Certaines municipalités n’ont pas les moyens de négocier, quand elles se retrouvent face à des géants comme Shell, Apple ou Hewlett-Packard, qui dictent leurs conditions. Shell a reçu un crédit d’impôts de 1,6 milliard sur 25 ans par la Pennsylvanie, mise en concurrence avec l’Ohio et la Virginie. Caterpillar vient d’annoncer l’ouverture d’une nouvelle usine en Georgie, qui lui a accordé 44 millions en avantages fiscaux. Caterpillar qui vient de geler les salaires d’ouvriers de plusieurs sites pour six ans « pour rester compétitif ».

Le Gouverneur de Georgie prend la pose Caterpillar

Le Gouverneur de Georgie prend la pose Caterpillar

La Californie est l’un des rares États qui ne joue pas ce jeu, mais ses villes, si. C’est ainsi que San Francisco a accordé 22 millions en réduction sur les « charges » sociales à Twitter, qui menaçait de déménager. Pourtant, Twitter a aussi reçu 300 millions d’un prince saoudien et 800 millions d’un consortium privé, contre des actions. San Francisco n’a reçu qu’une prévision de création d’emplois, sans garantie. Comme d’autres, San Francisco réduit son budget depuis des années. Le poste des espaces verts a perdu 12 millions ces dernières années, mais les employés de Twitter pourront profiter du luxueux jardin de ses nouveaux locaux.

C’est GM qui avait lancé ces pratiques en 1985, en mettant 30 États en compétition, car c’était l’entreprise à avoir sur son territoire, comme Twitter aujourd’hui. Finalement, GM avait choisi le Tennessee, qui n’était pas le plus offrant mais un des moins endettés. Mais la course était lancée, et une fois que certains États jouent à ce jeu, difficile de refuser pour les autres. En 1993, United Airlines a mis 90 villes en concurrence : « La compagnie aérienne a organisé la négociation dans un hôtel, et ses représentants courraient d’étage en étage pour comparer les offres, » se souvient Jim Edgar, alors Gouverneur de l’Illinois. « Je sais bien qu’on reproche aux entreprises ces avantages fiscaux, estime Mme Nix,  ancienne responsable de l’immobilier chez GM, mais c’est envers les actionnaires qu’on est responsables. Tant qu’on nous fait des offres plus avantageuses, la direction se doit, pour les actionnaires, de les accepter. »

Mme Nix, "responsable envers les actionnaires"

Mme Nix, « responsable envers les actionnaires »

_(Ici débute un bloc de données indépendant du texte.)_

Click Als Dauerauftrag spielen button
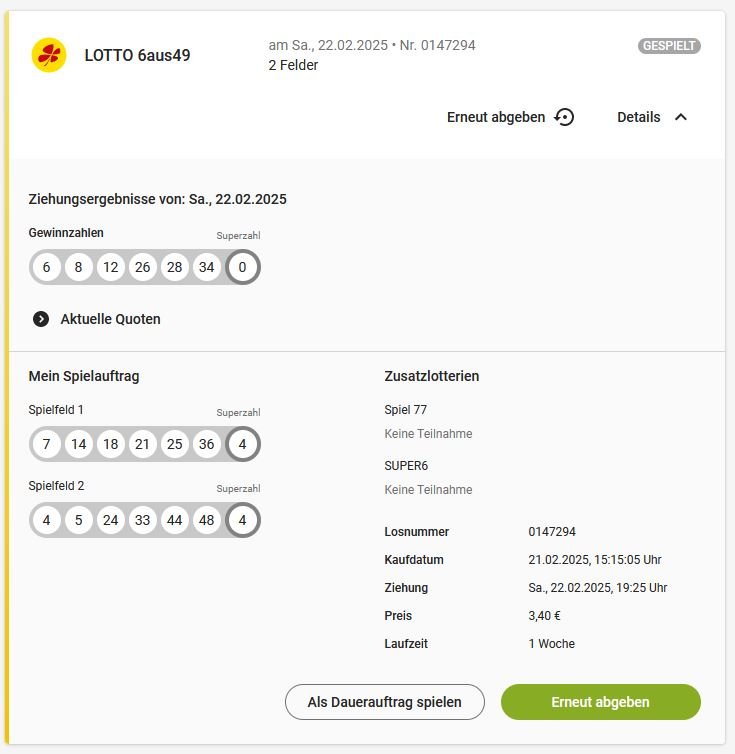Image resolution: width=735 pixels, height=754 pixels. (x=384, y=702)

Pour les communes, c’est une question de survie, même si c’est un mirage. En 1997, Moraine (Ohio) a accordé des avantages fiscaux à GM, déjà implanté sur son territoire mais qui voulait s’agrandir, et qui envisageait de le faire sur plusieurs autres communes. Après l’accord, la ville de Moraine a découvert qu’il n’y avait jamais eu de projet sur les autres communes. L’usine de Moraine a fermé en 2008. « Le problème, estime l’ancien président de la Chambre de Commerce de Shreveport (Louisiane), c’est qu’on se remet entre les mains de gens qui sont censés savoir ce qu’ils font. Et parfois ce n’est pas le cas. » Après avoir aidé GM en 2000, la municipalité n’a cessé d’alerter l’entreprise sur la nécessité d’investir dans les voitures électriques. Mais GM a pris l’argent, pas les conseils : ils ont lancé la Hummer, puis abandonné le modèle en 2010 et fermé l’usine de Shreveport cet été.

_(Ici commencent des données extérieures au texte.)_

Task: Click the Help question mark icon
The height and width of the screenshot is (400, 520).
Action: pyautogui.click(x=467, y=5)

Cela fait vingt ans que l’avocat Doug Winters se bat contre GM pour la ville d’Ypsilanti. Sa grand’mère et son père y ont travaillé sur les chaînes de montage de GM. Ce qui le met en colère, c’est que GM demande des aides publiques, et brandisse ensuite la libre concurrence pour mettre la clé sous la porte. Les demandes de la ville restent pour l’heure sans réponse. La faillite de GM a tout compliqué : légalement, c’est dorénavant une nouvelle entreprise, libérée des dettes et des engagements de l’ancienne.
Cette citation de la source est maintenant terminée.